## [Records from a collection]
=====

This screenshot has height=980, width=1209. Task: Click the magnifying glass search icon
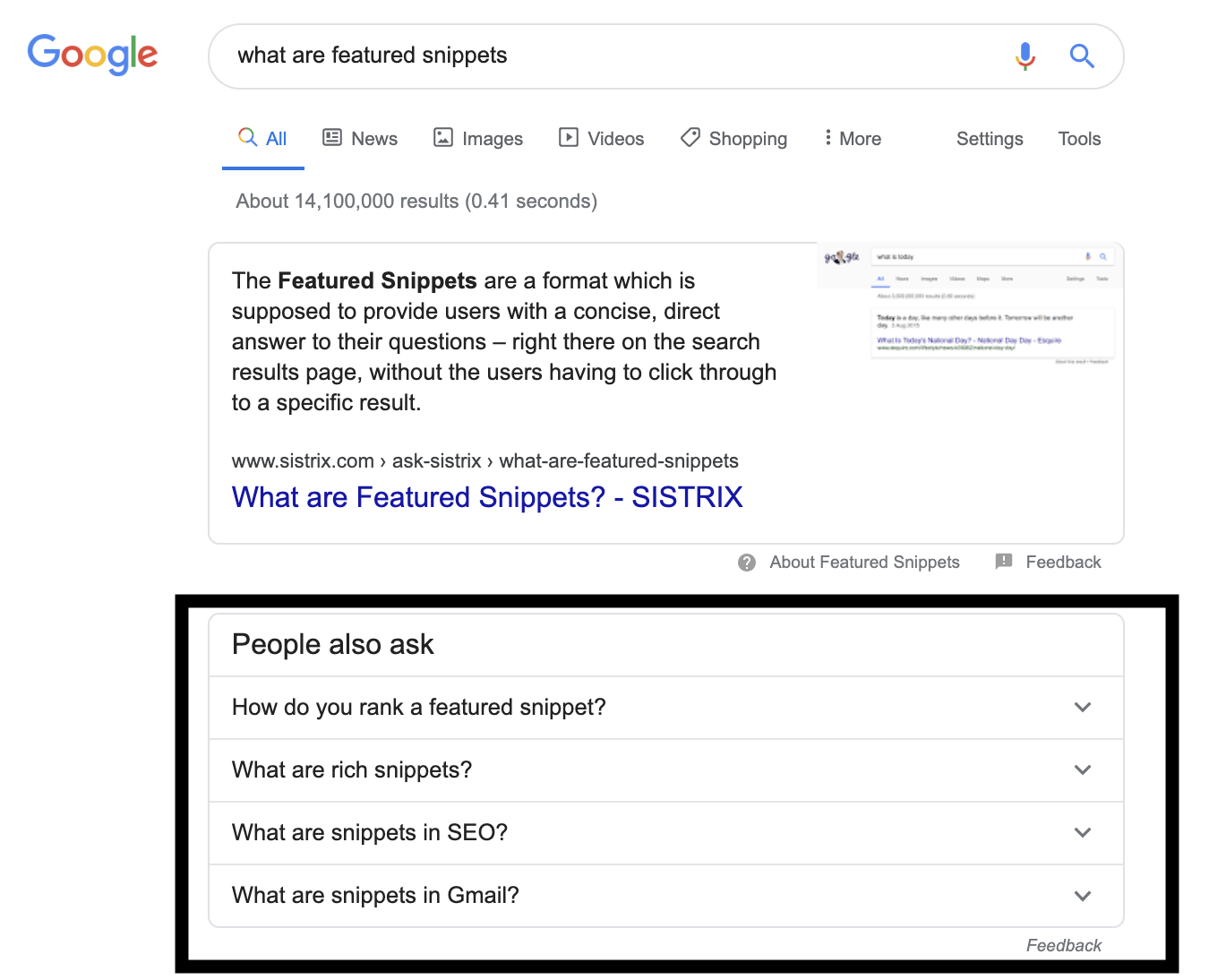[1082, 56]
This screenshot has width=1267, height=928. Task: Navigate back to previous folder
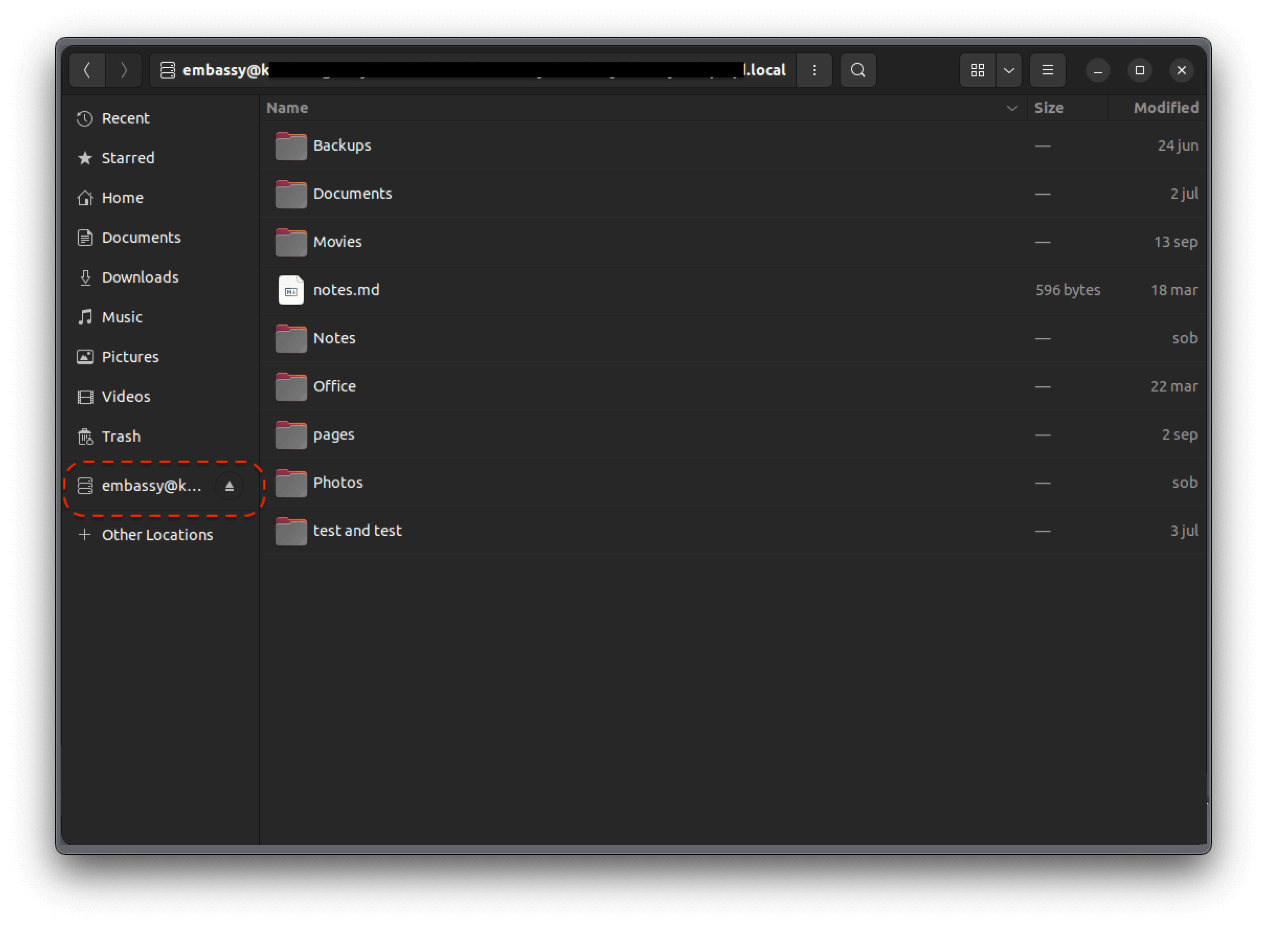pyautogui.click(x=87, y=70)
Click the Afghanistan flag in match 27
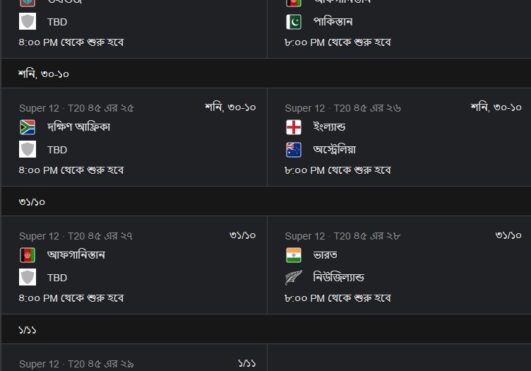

=====

## [Task brief]
Print, word for word, every entry shown above; the pictures stay out.

## [Output below]
This screenshot has height=980, width=1209. Task: Click the magnifying glass search icon
[1082, 56]
This screenshot has width=1267, height=928. Task: Navigate back to previous folder
pyautogui.click(x=87, y=70)
Click the Afghanistan flag in match 27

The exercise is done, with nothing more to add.